The company has sold bags to customers in every U.S. state and 13 countries. Perry expects the company to break even in 2018 — its third full year — and she continues to take steps to drive down the cost of making the bags. For example, when she realized customers were just throwing away the boxes the bags get delivered in without really looking at them, she scaled back on the bells and whistles to save about $1.20 a box. Office space is also a lot cheaper in Tampa than Chicago.
Competitors have begun to pop up. So to further differentiate her service, Perry began creating Stork Bag–branded products. She has nine branded products, including pregnancy journals and body butters. Some, like the journals, are easy to produce. The butters and other skin-care products are costlier to make, but she says it’s worth it to help her company stand out. “I would like for the Stork Bag to be in a class of its own when people think about pregnancy gifts,” Perry says.

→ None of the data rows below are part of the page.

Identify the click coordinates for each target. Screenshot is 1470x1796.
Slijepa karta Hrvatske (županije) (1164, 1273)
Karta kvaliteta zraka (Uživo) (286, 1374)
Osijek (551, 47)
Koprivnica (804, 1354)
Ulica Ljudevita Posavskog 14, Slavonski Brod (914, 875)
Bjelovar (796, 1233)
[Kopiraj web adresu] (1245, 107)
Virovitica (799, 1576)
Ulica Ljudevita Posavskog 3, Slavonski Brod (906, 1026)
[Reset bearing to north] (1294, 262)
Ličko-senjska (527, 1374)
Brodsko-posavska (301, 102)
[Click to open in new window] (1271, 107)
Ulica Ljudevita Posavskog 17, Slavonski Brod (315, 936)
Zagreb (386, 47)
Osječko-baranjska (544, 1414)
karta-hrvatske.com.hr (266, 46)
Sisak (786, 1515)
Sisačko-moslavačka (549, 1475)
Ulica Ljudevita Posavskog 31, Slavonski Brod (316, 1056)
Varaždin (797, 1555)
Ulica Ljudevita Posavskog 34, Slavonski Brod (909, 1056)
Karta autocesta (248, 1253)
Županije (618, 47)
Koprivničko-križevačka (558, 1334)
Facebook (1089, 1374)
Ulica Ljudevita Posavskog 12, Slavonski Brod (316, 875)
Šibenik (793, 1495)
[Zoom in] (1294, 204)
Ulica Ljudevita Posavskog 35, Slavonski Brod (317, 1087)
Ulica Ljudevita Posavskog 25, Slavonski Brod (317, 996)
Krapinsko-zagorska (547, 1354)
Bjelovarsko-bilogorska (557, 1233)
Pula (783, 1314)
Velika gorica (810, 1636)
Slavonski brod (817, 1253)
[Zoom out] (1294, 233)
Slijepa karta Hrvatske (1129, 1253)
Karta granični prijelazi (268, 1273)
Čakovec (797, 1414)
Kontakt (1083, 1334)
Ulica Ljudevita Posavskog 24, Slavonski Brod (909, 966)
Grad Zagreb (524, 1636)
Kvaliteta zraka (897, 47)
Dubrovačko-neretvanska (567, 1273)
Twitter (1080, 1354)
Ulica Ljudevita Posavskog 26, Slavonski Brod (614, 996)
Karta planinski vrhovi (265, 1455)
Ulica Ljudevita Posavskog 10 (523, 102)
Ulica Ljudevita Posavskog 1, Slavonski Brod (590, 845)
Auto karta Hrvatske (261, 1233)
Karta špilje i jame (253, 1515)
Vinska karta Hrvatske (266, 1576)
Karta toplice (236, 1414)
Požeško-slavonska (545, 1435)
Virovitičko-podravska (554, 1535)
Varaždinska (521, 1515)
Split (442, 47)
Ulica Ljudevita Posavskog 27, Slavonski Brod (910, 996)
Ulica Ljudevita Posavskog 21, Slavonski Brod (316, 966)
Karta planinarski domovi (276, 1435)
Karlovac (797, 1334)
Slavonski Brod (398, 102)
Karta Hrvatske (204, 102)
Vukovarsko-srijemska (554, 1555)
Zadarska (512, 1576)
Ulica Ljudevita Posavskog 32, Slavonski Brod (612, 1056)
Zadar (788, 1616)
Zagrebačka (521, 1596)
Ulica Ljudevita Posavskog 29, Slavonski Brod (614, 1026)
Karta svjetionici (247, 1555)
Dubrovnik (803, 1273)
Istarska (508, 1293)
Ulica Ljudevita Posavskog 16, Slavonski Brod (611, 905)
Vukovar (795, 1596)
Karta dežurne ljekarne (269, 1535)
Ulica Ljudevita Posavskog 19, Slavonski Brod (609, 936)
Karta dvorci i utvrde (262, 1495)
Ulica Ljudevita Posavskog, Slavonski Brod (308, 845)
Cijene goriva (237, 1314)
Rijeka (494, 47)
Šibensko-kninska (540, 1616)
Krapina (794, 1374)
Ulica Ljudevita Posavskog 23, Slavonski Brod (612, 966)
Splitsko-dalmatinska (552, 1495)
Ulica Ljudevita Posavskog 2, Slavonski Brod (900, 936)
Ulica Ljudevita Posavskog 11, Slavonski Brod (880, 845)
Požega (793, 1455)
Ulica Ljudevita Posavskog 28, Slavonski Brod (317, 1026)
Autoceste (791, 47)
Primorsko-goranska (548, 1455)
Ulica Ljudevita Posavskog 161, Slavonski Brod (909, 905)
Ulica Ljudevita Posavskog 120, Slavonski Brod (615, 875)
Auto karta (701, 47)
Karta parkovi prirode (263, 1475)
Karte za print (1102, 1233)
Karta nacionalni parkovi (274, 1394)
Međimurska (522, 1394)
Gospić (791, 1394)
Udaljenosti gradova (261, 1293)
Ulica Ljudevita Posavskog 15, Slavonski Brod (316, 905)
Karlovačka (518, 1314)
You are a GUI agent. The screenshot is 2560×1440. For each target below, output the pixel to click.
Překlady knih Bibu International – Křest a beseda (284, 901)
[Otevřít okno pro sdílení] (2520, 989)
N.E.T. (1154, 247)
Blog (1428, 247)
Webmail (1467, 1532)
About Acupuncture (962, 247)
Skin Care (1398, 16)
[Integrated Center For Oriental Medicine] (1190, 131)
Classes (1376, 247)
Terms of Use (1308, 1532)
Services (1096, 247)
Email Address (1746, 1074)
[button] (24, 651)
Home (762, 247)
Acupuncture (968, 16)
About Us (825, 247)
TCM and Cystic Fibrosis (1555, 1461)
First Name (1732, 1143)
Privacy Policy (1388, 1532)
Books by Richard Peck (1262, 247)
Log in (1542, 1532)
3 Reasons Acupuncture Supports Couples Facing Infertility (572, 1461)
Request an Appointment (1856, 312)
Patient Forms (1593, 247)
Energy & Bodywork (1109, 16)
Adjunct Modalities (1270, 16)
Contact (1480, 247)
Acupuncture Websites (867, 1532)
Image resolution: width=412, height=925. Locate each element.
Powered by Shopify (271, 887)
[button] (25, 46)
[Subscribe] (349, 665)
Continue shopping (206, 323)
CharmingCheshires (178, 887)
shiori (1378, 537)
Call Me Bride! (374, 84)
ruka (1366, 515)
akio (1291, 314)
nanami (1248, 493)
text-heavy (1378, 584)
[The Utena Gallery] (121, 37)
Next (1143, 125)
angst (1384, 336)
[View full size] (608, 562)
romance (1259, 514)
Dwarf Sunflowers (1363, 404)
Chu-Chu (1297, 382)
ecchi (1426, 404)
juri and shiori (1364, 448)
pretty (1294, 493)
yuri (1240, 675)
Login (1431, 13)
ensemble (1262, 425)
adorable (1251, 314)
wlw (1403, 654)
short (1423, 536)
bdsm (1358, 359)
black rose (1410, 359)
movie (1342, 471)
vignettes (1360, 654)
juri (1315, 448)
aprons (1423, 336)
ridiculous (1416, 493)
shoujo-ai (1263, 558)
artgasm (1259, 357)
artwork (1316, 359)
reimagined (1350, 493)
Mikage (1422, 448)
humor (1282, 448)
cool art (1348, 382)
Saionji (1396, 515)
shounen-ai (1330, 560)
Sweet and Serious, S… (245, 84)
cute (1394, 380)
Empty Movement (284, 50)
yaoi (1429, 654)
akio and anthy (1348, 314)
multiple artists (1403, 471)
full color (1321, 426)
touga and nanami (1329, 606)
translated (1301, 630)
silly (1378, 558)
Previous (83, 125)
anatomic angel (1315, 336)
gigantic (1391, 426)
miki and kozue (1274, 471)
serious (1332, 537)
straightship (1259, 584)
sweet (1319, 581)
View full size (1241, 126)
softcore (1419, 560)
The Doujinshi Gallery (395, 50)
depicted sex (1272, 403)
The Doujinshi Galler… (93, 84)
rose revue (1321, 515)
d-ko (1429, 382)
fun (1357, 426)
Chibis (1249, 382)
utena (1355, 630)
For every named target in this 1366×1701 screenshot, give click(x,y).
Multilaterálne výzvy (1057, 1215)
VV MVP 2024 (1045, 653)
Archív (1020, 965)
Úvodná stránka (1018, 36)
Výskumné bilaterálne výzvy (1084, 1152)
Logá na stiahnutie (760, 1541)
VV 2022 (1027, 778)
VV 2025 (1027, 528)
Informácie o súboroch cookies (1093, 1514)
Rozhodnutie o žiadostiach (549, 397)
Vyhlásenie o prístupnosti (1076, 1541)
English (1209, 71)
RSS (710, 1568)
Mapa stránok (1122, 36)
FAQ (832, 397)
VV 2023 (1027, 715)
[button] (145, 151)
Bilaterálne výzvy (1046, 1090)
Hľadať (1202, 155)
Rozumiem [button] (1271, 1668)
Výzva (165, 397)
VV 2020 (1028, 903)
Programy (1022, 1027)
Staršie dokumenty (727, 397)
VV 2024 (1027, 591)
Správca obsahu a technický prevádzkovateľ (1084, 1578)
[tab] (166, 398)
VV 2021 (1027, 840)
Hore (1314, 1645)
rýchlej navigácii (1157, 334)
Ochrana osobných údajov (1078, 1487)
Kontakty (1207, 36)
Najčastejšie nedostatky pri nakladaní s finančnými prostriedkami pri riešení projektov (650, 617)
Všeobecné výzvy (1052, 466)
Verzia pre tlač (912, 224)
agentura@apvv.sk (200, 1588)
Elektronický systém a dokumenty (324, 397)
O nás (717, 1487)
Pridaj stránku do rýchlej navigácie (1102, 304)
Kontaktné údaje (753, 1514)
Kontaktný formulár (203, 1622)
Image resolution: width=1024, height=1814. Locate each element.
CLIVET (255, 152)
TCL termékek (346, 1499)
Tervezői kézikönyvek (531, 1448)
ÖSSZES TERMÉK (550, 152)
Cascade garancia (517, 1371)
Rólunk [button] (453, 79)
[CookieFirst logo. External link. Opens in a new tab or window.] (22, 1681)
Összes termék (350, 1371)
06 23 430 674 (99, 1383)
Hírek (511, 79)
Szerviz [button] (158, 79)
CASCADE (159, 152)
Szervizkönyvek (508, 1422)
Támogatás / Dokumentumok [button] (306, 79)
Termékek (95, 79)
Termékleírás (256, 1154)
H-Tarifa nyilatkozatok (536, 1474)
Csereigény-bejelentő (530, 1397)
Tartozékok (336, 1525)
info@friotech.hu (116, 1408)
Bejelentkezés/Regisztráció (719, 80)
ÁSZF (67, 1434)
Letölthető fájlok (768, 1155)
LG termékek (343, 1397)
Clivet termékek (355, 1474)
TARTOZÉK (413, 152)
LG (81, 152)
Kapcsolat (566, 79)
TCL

Perry is cautious about scaling the business too quickly. She’s been burned on this in the past when she had trouble filling large orders for a Houston hospital and retailer Destination Maternity. She’s also working on inventory control, learning from a past mistake of ordering too much perishable product that had to be thrown away because it expired before being sold.
“Now when people ask me about numbers I try to be as conservative as possible,” says Perry. “Before we overshot a little bit, but doing that can be extremely detrimental to a startup.”
She’s in talks with a large third-party online vendor, and if that progresses she’ll need to add to her staff of nine (some are based in Tampa and some work remotely from Chicago). She also wants to build an online community for pregnant women around the brand and is starting to “inch her way” into brick-and-mortar locations.
“I want people, whenever they think about pregnancy, to say, ‘I want a Stork Bag,’” says Perry. “And in the next couple of years I think that’s where we’re going to be.”